To select the proper dataset to construct, you should first figure out a metric to use to compare, and then select the dataset construction that gives the better metric. There is no single best metric, it depends on the task and your interpretation on what type of error is more important.
If you believe it is important that errors should not be normalized across class, then use the overall accuracy, and keep your dataset distribution same as the natural distribution (so 1-2% positive cases).
If you believe it is important that errors should be normalized across class, then use PR-AUC or ROC-AUC, and re-balance your dataset so that the samples a little more closer to 1:1. The exact ratio will only be determined after testing and comparing the PR-AUC or ROC-AUC metrics.

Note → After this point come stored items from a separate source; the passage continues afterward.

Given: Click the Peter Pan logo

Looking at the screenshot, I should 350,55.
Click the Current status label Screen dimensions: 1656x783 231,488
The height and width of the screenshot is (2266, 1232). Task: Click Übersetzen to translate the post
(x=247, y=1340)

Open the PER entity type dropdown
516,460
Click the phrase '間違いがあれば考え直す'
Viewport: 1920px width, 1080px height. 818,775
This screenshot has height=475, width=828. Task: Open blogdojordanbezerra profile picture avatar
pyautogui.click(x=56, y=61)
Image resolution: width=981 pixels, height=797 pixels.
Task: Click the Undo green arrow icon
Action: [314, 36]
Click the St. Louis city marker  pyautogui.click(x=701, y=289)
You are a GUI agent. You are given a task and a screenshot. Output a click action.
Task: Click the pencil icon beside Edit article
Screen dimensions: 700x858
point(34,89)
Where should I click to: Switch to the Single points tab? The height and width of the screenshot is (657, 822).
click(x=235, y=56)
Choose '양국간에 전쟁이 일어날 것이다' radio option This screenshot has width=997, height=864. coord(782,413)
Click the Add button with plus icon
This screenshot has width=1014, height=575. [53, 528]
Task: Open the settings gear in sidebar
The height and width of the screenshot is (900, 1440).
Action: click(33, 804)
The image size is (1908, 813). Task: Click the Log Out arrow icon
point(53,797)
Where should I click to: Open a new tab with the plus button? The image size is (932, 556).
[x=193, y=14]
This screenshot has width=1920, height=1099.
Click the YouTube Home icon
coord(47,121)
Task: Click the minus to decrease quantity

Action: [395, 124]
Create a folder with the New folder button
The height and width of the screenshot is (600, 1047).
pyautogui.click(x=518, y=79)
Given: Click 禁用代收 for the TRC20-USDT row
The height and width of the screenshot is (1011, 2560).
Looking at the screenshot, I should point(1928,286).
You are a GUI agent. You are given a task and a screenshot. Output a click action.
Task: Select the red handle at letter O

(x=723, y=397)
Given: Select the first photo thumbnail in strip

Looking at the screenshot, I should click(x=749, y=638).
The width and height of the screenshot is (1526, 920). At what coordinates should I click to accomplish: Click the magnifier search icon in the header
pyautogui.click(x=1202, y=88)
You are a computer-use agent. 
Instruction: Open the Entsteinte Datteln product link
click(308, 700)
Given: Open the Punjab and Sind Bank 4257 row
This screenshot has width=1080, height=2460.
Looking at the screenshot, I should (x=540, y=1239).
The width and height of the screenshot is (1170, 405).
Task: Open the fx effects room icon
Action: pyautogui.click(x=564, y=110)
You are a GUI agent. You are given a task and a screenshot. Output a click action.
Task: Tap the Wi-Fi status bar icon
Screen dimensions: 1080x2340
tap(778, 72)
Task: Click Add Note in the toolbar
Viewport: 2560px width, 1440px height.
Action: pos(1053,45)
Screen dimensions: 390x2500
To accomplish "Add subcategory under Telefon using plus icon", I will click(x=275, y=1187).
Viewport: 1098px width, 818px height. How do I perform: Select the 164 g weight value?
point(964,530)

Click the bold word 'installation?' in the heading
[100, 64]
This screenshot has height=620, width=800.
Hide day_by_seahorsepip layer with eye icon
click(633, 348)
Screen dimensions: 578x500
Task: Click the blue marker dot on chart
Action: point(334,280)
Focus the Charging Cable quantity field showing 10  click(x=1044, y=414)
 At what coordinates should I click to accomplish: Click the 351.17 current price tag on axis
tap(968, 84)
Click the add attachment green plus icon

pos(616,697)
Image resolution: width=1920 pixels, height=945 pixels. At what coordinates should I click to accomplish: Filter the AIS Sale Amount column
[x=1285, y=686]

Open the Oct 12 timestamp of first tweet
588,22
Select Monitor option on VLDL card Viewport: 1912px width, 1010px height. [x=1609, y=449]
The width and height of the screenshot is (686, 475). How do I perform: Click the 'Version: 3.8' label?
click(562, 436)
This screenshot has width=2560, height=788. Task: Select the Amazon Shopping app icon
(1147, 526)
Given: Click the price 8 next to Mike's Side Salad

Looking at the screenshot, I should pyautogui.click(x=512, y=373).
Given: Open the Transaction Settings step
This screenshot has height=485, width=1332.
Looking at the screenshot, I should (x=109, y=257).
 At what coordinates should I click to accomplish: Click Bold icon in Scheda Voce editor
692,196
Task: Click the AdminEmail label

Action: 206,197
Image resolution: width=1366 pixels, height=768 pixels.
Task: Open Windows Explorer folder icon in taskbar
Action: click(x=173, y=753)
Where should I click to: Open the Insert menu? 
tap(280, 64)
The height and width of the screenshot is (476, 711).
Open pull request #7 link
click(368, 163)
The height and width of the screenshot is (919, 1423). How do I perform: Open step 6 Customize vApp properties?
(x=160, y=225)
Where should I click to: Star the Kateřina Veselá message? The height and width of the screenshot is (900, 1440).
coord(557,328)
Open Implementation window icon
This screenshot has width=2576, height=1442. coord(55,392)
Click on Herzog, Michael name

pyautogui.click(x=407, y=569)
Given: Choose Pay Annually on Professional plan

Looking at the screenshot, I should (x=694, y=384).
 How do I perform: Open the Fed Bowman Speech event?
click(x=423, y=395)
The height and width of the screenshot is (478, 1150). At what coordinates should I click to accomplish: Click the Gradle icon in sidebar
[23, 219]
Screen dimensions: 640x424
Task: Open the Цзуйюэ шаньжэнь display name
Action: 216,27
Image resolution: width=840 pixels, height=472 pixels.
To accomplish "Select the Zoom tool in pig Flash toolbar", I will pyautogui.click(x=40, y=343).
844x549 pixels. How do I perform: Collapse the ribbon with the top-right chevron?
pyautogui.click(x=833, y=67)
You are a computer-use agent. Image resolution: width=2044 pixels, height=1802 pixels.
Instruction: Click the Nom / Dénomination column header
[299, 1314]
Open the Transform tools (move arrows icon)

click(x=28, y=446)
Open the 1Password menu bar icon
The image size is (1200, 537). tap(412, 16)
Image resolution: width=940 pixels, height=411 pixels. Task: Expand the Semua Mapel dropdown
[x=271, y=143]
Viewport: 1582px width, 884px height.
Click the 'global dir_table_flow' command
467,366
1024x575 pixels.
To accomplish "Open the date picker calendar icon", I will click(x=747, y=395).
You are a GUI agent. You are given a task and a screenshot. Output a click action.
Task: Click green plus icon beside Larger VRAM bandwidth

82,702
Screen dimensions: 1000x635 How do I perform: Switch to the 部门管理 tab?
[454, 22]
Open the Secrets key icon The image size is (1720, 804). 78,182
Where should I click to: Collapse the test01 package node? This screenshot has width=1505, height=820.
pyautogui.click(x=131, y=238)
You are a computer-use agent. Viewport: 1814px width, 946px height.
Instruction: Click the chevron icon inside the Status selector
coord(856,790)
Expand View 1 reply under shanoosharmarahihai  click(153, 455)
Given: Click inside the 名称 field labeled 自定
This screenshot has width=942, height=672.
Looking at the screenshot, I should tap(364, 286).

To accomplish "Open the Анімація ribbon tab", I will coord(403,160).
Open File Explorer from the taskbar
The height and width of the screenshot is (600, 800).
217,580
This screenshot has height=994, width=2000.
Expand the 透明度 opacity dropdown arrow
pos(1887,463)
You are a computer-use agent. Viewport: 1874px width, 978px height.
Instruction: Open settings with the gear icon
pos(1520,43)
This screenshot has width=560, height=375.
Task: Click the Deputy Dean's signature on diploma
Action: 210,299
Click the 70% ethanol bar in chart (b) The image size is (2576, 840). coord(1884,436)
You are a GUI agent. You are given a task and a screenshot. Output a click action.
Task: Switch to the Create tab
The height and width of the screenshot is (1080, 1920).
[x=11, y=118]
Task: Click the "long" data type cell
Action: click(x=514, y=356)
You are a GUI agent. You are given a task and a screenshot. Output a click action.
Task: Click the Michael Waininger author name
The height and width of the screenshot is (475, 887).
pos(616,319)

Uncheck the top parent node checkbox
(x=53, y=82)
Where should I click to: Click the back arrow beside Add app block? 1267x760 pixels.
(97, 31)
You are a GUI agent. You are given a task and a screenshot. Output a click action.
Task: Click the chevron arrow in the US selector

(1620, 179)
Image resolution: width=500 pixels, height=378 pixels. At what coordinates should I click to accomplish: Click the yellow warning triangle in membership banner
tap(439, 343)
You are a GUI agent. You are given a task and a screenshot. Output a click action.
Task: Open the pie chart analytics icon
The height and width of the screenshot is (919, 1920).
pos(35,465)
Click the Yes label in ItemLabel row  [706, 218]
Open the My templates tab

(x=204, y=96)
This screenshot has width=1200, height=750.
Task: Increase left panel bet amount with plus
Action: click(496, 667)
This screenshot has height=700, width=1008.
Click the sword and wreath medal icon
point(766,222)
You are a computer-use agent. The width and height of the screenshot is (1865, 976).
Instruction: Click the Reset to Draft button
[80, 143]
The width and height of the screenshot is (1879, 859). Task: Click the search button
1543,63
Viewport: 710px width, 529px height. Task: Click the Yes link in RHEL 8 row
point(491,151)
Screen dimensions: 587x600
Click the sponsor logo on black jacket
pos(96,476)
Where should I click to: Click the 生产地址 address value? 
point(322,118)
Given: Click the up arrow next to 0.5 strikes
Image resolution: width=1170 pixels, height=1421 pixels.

How to select the best metric?
Two popular metrics are ROC-AUC and PR-AUC. ROC curves (Receiver Operating Characteristics) plot the true positive rate vs false positive rate, while PR curves (Precision and Recall) plot the precision vs recall. AUC stands for "area under curve", because you can achieve any single point in the curve by specifying the classifier threshold, so the sum of all points (i.e. the entire area under the curve) is the most general way of comparing if one model is doing better than another.
Although both ROC curves and PR curves equalize class imbalance at some capacity, PR curves are more sensitive to class imbalance. The paper The Relationship Between Precision-Recall and ROC Curves concludes that if the PR-AUC is good then the ROC-AUC will always also be good, but not the other way around. The difference is due to the fact that if the dataset has huge class imbalance, a false positive hurts PR curves significantly more than ROC curves.
On the other hand, total accuracy does not normalize class imbalance at all, so therefore favors the majority class.
As a result:
- if you do not care about normalizing the measures of class imbalance, choose total accuracy, which will optimize for the most # of correct cases (regardless of class)
- if you want to normalize your metric across class imbalance, and normalizing false positive errors across classes is at all important to you, choose PR-AUC
- if you want to normalize your metric across class imbalance, and don't care about normalizing false positive errors, PR-AUC or ROC-AUC may both be good for you
If it helps, for most imbalance problems, people usually go for PR curves.
By the way, (this paper) studies class imbalance in neural networks by optimizing the ROC curves, and show that you should definitely have equal numbers of positive and negative examples. So if you want the best performance in terms of ROC-AUC, you should do the 50:50 split. I haven't read any similar study that optimizes for PR-AUC, but my intuition tells me that it will have the same conclusion (you should do 50:50 split to optimize for PR-AUC as well).